Jodoh Kejutan
Baca aja dulu, kalau suka baru vote😉
Happy Reading All🌾
“Dara, sini, Sayang. Ada yang mau Papa sama Mama omongin ke kamu,” panggil Shira. Dia melambaikan tangan ke arah Dara yang sedang berjalan menaiki anak tangga.
Perempuan cantik itu berhenti. Dia berbalik, menghampiri Shira lalu duduk di samping sang mama.
“Papa sama Mama mau ngomong apa?” tanya Dara. Tersebab, sudah beberapa menit dia duduk di sini bersama kedua orang tuanya, tetapi mereka tak kunjung memulai pembicaraan.
Shira tersenyum tipis sambil menggenggam tangan anak bungsunya, lalu mengelusnya dengan ibu jari.
“Jadi begini, Papa sama Mama sudah sepakat mau jodohin kamu sama anak teman Papa.”
Deg!
Dara terkesiap, dia menatap tak percaya ke arah kedua orang tuanya. “Enggak, Dara nggak mau. Dara sudah punya pacar. Dara bukan anak kecil lagi, Ma, Pa, yang harus terus diatur-atur. Dara bisa nyari pasangan hidup sendiri tanpa ada perjodohan kayak gini.” Gadis manis berambut sepinggang itu menggeleng, menolak permintaan kedua orang tuanya.
“Tapi, Sayang. Mama sama Papa hanya ingin yang terbaik untuk kamu, Nak.” Shira berusaha menyakinkan Dara, tak lupa tangannya yang terus mengusap punggung anaknya itu.
“Tapi Dara nggak mau, Ma. Dara sudah dewasa, Dara bisa nentuin pilihan Dara sendiri.” Dara menggeleng, tetap menolak keinginan orang tuanya. Dia tidak ingin dijodohkan.
“Papa tidak mau tahu, pokoknya kamu harus terima perjodohan ini, Papa nggak terima penolakan!” tegas Arya, lalu kembali fokus membaca koran yang berada di pangkuannya.
“Turuti apa mau Papa, Dar. Kamu tidak mau menjadi anak durhaka, kan?”
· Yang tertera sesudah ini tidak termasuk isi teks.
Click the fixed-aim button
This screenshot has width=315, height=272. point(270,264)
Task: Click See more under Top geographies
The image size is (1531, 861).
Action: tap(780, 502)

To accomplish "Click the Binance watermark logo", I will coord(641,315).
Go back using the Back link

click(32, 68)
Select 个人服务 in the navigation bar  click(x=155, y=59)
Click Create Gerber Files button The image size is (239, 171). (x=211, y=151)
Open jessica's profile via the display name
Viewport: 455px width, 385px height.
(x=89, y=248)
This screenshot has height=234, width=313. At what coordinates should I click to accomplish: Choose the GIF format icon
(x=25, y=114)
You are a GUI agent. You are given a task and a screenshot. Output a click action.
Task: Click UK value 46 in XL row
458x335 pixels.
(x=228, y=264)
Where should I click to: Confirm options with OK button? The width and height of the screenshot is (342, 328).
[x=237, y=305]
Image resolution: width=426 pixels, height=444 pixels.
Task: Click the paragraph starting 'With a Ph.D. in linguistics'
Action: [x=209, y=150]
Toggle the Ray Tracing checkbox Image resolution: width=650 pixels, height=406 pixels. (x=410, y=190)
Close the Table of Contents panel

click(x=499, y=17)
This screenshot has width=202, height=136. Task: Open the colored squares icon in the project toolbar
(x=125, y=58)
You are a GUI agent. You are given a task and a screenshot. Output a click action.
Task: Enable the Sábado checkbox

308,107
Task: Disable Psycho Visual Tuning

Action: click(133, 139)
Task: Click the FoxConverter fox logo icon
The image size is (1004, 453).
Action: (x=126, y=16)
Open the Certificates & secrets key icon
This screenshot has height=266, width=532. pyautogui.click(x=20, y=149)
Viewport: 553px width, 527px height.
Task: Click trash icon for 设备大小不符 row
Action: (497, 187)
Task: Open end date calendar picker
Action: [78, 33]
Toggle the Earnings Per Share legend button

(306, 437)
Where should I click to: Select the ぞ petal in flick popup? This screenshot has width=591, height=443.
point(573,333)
Dara hanya menggeleng lemah mendengar penuturan dari bundanya. Dia memilih bangkit dari duduknya, lalu berjalan menuju kamar, meninggalkan mama dan papanya di ruang keluarga.
“Gimana kalo Dara marah sama kita, Pa?” tanya Shira sambil menatap punggung Dara yang semakin menjauh.
“Mama tenang aja, kalo nanti udah bertemu, pasti Dara juga yang bahagia. Papa cuma memberikan surprise untuk Dara,” sahut Arya mengusap kepala istrinya lembut.
“Tapi ngasih surprise nggak begini caranya, Pa!”
“Sut, tenang aja, Dara nggak akan marah sama kita. Mama percaya aja dengan Papa,” ucap Arya menempelkan jari telunjuknya di bibir Shira.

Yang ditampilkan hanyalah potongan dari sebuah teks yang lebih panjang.